Data excerpts: Begin

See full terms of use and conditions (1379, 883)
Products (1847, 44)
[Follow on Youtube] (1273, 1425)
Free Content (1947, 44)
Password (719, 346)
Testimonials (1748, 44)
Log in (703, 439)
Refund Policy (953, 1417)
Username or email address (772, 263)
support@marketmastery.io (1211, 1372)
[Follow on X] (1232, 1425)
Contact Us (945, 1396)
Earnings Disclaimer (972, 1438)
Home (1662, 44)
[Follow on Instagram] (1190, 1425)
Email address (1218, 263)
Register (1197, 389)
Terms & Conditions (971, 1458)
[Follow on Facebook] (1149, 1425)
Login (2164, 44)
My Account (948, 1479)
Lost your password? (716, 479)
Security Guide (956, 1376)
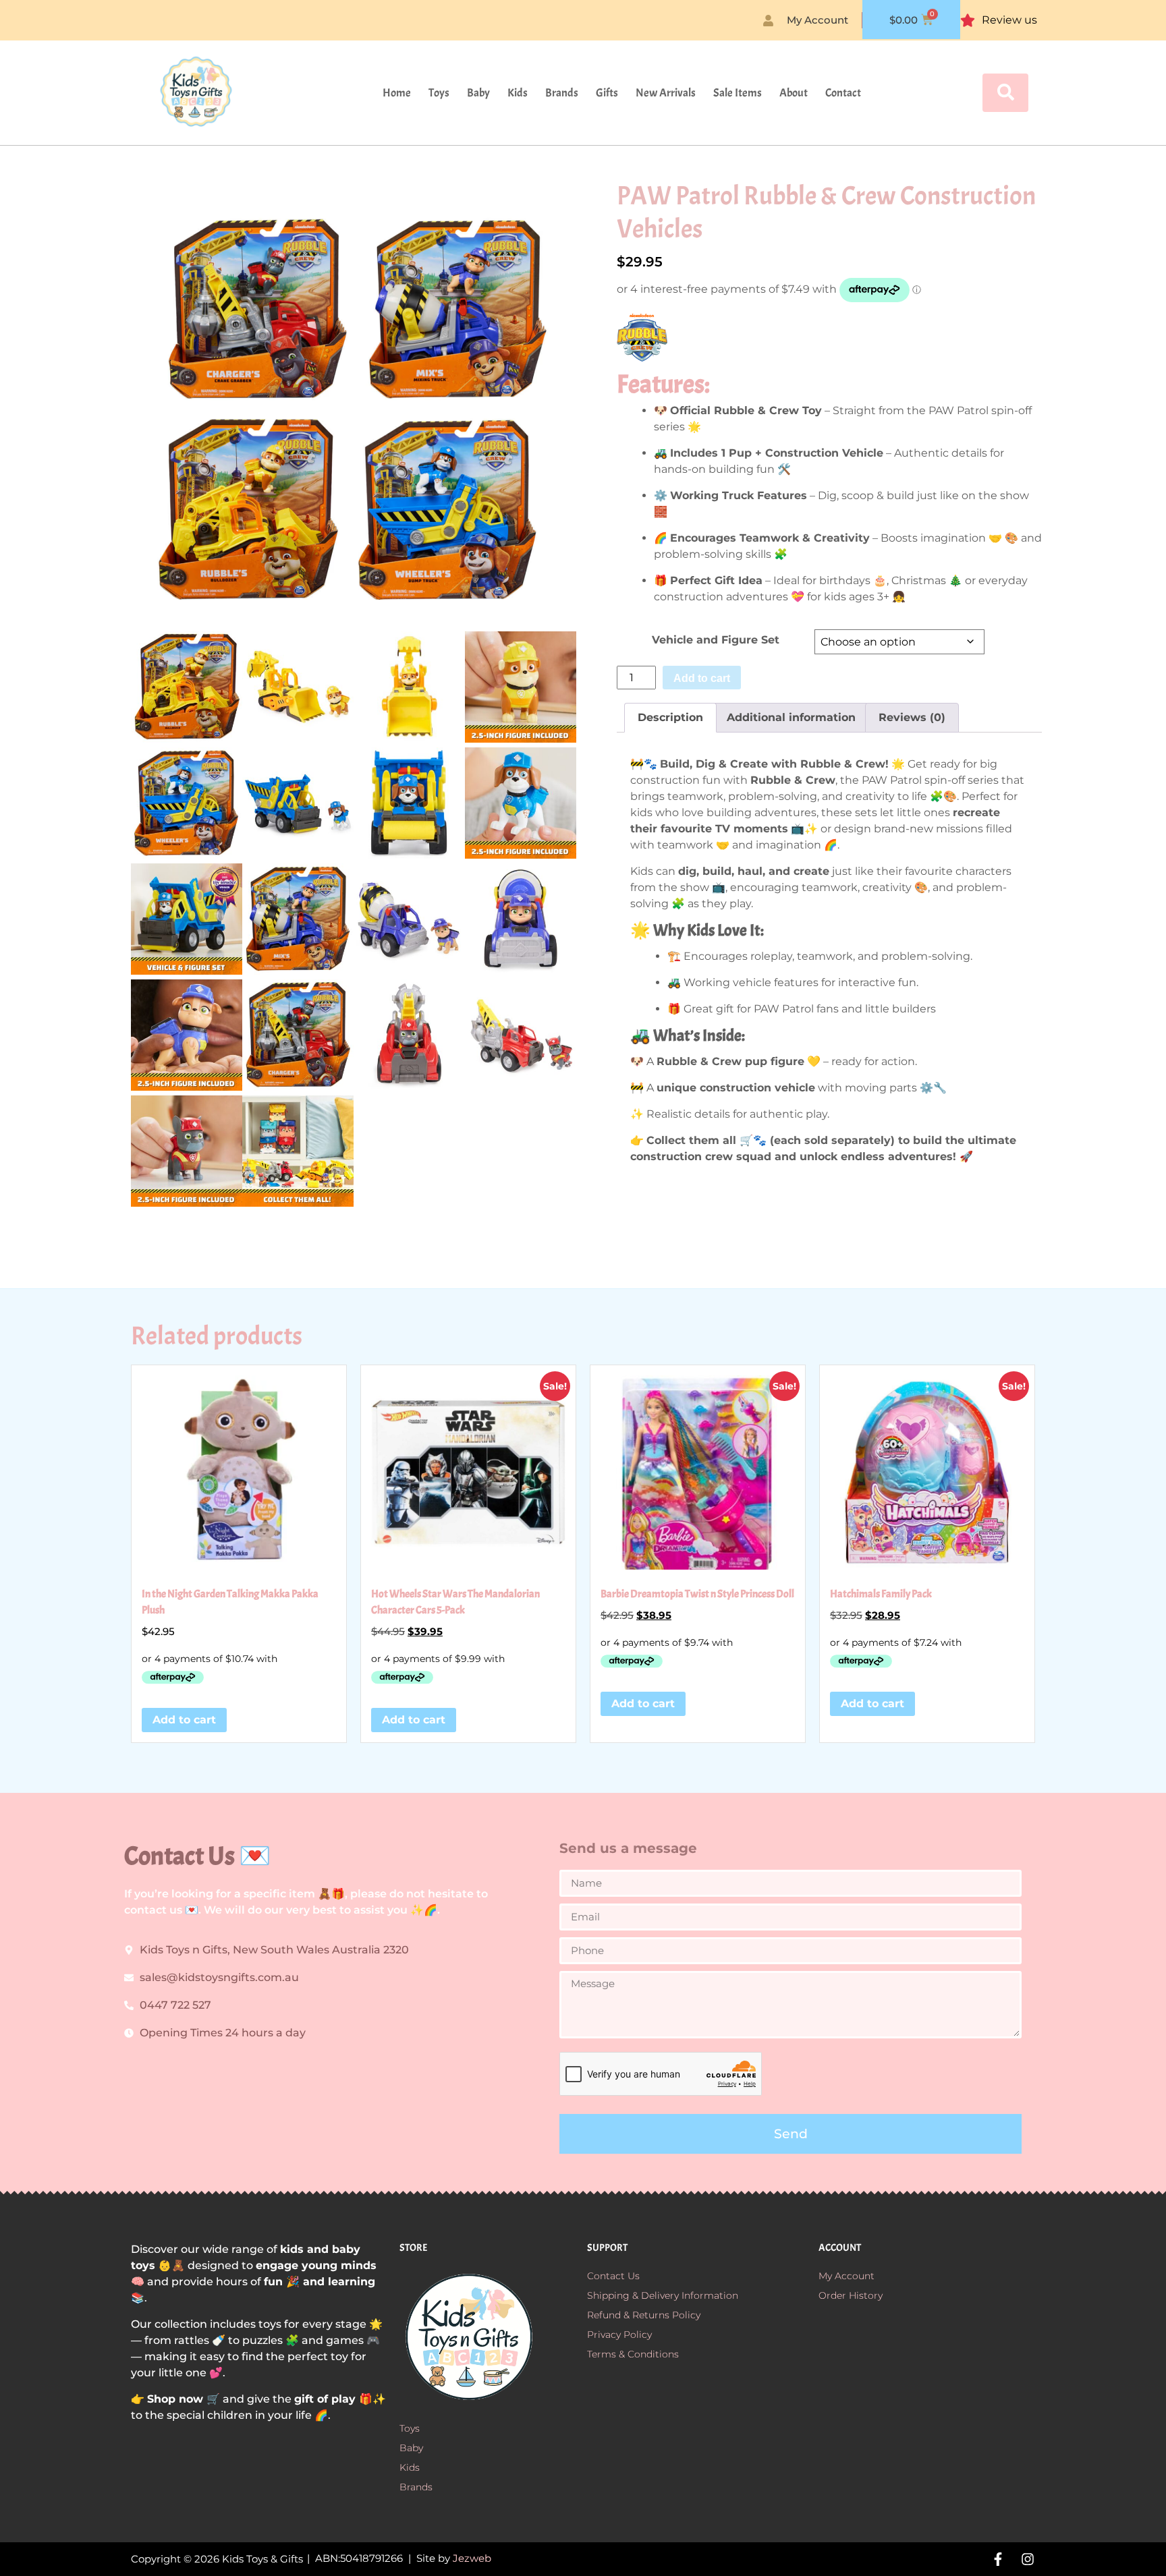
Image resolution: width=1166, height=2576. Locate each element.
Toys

Data excerpts: End

▶ _Your assignment_
What number of lines in the listing above hold the string "Follow"? Give that number and nothing else.

▶ _Answer section_
4